Durante las jornadas se abordó particularmente la forma en que las organizaciones criminales pueden continuar desarrollando actividades desde las cárceles, así como la necesidad de fortalecer los mecanismos de intercambio de información e inteligencia entre las instituciones y entre los países.
“Hoy al narcotraficante lo metés detenido y no solamente puede continuar operando tranquilamente, sino que puede seguir ampliando su capacidad”, sostuvo Escalante al explicar el desafío que representa actualmente la criminalidad organizada dentro de los sistemas penitenciarios.
En ese sentido, destacó la experiencia de Brasil, que comenzó a enfrentar con mayor intensidad esta problemática desde las décadas de 1970 y 1980 y que actualmente cuenta con sistemas de gestión de alto riesgo destinados a personas privadas de libertad vinculadas a organizaciones criminales.
También mencionó la experiencia argentina, que en los últimos años desarrolló sistemas de alojamiento específicos para personas detenidas relacionadas con estructuras criminales.
Respecto a Uruguay, señaló que el país está comenzando a transitar un camino similar. En ese contexto, recordó el anuncio realizado a comienzos de este año sobre la construcción de dos establecimientos penitenciarios destinados específicamente a líderes de organizaciones criminales, iniciativa que, según indicó, cuenta con el respaldo de la Oficina de Naciones Unidas.
Para Escalante, uno de los principales desafíos consiste en evitar que el sistema penitenciario se convierta en un ámbito desde el cual las organizaciones puedan mantener o incluso ampliar sus estructuras. “Si no separamos a los líderes del resto, lo único que hacemos es alimentar cada vez más al crimen organizado”, afirmó.
El representante de Naciones Unidas destacó además la importancia de que la cooperación no se limite al intercambio entre países, sino que también se fortalezca dentro de cada Estado, mediante una coordinación más rápida entre policías, fiscalías, autoridades penitenciarias y otros organismos vinculados a la seguridad y la justicia.

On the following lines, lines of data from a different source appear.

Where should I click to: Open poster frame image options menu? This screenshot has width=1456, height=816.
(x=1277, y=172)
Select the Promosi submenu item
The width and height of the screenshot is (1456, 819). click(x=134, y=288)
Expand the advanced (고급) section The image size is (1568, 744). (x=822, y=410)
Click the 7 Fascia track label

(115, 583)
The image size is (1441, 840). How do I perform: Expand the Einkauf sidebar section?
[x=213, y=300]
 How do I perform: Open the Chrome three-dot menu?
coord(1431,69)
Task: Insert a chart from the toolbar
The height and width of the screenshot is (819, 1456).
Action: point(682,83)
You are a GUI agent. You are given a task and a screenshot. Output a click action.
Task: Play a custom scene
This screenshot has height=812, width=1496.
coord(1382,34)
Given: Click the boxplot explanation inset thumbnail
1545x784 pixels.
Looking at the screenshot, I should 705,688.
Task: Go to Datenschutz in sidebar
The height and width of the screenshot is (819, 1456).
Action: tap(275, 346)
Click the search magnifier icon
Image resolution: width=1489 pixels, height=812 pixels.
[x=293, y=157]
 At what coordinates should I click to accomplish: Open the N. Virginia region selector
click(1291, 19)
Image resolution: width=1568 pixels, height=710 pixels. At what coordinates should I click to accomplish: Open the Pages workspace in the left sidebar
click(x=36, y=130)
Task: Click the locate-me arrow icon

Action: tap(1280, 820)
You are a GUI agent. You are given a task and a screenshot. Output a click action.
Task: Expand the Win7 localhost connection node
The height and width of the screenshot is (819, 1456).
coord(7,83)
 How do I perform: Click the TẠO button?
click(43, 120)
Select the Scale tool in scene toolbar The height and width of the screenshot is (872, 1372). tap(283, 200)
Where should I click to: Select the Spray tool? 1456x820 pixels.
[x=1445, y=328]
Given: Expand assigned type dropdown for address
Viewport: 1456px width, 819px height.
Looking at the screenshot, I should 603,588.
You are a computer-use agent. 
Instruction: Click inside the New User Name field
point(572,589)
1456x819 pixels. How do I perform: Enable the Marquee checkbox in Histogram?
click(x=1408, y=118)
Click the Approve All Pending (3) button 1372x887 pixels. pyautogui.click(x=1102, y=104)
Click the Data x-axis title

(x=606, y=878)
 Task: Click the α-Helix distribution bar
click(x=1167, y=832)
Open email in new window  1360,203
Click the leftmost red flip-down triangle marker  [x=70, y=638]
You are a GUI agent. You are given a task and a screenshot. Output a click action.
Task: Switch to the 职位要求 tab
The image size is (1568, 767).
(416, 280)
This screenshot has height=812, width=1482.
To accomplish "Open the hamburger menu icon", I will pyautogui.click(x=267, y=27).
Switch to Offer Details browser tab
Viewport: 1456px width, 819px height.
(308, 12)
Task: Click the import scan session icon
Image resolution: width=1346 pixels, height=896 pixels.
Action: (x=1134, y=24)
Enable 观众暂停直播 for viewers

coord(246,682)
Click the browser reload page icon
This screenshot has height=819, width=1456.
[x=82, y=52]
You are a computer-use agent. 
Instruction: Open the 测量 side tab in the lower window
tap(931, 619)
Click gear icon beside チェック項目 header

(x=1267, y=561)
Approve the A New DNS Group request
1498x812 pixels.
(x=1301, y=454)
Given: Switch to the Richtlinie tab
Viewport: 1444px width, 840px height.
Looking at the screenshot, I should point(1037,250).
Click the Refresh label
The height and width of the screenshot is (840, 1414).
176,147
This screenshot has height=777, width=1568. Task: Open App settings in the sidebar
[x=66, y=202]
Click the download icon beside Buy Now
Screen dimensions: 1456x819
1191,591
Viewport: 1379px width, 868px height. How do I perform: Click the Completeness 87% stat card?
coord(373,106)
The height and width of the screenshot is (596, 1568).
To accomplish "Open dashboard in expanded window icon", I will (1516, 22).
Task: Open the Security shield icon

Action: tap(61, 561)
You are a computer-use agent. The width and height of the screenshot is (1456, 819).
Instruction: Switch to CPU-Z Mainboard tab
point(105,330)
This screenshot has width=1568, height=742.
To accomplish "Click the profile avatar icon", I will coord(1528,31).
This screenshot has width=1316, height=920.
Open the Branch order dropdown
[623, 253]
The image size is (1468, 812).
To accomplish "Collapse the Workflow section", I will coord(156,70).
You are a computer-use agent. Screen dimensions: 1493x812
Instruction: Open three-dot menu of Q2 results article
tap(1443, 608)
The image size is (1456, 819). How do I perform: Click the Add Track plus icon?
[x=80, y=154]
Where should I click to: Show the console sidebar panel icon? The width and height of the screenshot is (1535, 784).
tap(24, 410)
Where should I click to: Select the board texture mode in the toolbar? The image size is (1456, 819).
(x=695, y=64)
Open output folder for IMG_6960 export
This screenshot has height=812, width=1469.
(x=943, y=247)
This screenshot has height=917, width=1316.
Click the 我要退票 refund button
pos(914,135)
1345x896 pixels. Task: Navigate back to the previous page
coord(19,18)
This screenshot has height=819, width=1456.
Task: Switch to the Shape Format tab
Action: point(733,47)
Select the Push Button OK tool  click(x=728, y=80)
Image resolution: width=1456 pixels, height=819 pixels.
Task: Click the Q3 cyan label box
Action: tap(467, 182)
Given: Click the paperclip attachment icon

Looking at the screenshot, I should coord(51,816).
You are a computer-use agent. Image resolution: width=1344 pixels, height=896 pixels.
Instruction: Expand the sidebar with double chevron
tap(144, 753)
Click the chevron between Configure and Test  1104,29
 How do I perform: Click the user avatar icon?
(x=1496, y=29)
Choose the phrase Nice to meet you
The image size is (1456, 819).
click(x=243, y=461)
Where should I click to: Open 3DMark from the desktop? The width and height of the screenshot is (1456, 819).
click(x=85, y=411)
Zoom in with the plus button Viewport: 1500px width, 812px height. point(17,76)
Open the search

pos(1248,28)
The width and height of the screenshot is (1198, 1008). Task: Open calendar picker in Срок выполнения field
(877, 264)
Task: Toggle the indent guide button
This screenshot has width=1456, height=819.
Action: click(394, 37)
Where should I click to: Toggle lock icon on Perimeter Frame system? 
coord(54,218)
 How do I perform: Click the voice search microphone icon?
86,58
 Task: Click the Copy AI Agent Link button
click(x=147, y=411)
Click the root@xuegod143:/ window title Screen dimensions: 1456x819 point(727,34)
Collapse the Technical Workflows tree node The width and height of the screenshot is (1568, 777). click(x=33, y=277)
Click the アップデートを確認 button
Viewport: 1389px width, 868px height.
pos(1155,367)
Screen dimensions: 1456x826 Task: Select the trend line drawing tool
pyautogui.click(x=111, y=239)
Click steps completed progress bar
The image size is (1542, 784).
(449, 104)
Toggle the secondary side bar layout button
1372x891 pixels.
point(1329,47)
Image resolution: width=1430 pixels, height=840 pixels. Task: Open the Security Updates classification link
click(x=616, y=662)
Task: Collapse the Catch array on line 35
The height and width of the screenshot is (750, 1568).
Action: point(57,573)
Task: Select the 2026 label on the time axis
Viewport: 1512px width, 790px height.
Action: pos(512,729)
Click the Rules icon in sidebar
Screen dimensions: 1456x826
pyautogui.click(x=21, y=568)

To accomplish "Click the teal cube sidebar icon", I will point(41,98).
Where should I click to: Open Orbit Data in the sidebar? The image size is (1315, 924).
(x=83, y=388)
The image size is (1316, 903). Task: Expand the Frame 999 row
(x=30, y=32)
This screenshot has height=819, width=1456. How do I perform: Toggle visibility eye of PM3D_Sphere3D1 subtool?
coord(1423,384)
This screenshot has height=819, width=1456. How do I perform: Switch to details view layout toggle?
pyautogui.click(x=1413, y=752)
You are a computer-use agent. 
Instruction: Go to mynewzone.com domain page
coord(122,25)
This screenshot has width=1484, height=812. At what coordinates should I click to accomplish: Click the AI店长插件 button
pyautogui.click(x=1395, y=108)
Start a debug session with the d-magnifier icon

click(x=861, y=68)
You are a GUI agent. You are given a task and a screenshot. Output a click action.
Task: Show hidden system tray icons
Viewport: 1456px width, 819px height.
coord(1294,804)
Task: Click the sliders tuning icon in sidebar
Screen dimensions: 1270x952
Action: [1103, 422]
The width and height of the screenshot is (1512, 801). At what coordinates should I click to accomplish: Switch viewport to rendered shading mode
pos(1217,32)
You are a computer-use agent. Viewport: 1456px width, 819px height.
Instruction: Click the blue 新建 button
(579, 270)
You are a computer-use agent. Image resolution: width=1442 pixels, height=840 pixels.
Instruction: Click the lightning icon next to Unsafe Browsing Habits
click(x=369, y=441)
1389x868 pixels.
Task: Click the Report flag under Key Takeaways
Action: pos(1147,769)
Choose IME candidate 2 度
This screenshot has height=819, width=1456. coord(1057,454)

La actividad realizada en Rivera formó parte de una semana de trabajo de la UNODC en Uruguay y funcionó como antesala del Diálogo Regional de Alto Nivel sobre Criminalidad Organizada Transnacional, previsto para la jornada de mañana, viernes 18 de setiembre, en Montevideo.
En esa instancia está prevista la participación de jueces, fiscales, representantes de la Policía Nacional y del Instituto Nacional de Rehabilitación, con el propósito de continuar avanzando en la coordinación de acciones frente a las organizaciones criminales transnacionales en el Cono Sur.